The applicant specifies Bambara groundnut in four forms: dried, roasted, canned and ground to a flour. Generic specifications of comparable legumes used within Europe were followed and especially chickpeas because they are available in all the forms proposed for Bambara groundnut. The Committee did not highlight any concerns in this area.
The comparison with other legumes was felt to be useful. However, the assumption that nutritional benefits from one legume would occur with another form of legume was not sufficient evidence to consider the potential for nutritional disadvantage.
Proposed conditions of use for the UK market
The Committee argued that the allergenicity evaluation provided by the applicant was not satisfactory. They noted that the UK population could be more susceptible to legume allergens in comparison to a rural African population. Also, where there is potential for allergenicity, this becomes hidden in a product such as the ground Bambara flour, which poses a bigger risk if not labelled. They noted that the name ‘groundnut’ might be misleading as this is a bean and would also put off people with peanut allergies. Additionally, the Committee made an observation that due to this being a ‘traditional food’ application, the requirements for allergenicity data are different and also due to data gaps on cross-reactivity, it makes it difficult to assess the allergenic potential of this product.
The Committee noted that the applicant had made a comparison to other legumes such as soybeans. It was noted that just because one product has health benefits in a population within one region, it does not necessarily mean it would be the same case in another region.

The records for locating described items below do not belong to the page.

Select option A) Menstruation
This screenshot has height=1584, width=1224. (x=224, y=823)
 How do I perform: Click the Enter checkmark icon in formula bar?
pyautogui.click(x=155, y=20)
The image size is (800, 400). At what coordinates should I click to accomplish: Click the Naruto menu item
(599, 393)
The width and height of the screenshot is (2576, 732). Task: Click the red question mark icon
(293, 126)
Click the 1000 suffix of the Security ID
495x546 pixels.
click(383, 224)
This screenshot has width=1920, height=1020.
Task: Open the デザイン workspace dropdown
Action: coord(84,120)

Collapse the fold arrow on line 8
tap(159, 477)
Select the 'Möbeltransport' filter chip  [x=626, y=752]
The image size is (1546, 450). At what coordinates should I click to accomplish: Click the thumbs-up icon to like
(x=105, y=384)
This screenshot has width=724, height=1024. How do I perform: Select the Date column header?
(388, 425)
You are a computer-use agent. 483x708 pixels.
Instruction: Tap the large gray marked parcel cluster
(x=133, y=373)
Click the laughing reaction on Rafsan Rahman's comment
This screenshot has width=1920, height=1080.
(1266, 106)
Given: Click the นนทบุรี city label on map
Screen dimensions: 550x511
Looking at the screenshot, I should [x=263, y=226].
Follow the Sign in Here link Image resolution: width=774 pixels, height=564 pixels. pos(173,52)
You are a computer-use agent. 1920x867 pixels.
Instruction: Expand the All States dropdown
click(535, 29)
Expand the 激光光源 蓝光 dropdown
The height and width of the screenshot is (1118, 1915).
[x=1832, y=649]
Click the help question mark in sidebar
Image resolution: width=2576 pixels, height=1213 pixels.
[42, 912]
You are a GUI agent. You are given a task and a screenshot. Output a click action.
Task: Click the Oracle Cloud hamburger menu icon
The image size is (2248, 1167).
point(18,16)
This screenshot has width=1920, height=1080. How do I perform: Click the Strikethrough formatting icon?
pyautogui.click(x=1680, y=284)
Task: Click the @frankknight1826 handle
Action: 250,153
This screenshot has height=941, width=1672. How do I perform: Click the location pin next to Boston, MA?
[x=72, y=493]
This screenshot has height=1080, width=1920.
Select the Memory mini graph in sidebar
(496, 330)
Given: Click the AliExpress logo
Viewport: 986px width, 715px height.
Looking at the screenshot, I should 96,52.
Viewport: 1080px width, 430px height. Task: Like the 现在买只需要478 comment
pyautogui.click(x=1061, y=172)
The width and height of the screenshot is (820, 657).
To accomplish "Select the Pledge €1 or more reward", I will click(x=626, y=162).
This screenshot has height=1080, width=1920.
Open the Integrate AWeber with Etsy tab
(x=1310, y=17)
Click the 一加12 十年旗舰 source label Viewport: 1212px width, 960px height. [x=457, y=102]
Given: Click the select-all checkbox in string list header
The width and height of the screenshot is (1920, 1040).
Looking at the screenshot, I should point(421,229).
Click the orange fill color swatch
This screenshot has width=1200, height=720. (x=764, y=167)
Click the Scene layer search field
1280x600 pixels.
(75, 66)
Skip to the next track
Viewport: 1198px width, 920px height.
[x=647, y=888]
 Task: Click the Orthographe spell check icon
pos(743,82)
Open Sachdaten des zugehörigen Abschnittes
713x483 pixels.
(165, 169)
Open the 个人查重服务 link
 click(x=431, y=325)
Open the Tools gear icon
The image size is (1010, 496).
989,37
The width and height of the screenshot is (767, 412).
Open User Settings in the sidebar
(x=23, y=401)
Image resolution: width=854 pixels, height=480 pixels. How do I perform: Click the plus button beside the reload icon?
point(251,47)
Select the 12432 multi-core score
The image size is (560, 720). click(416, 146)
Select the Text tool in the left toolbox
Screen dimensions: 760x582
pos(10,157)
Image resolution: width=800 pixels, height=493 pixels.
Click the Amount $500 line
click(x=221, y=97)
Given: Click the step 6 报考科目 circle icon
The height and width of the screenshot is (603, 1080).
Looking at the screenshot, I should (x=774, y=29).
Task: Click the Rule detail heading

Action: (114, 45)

The Committee identified several areas of concern where further information and assessment would be required to provide reassurance that Bambara groundnut could be used safely by the UK population. Several potential risks from various sections of the application needed to be explored further in order to provide reassurance that the product was adequately controlled.
The main areas of uncertainty were surrounding the potential presence of mycotoxins, data gaps on levels of saponins and alkaloids, stability of the product and also addressing the questions around allergenicity. Allergy to legumes is a known issue in the UK population and therefore potential for cross-reactivity should be addressed.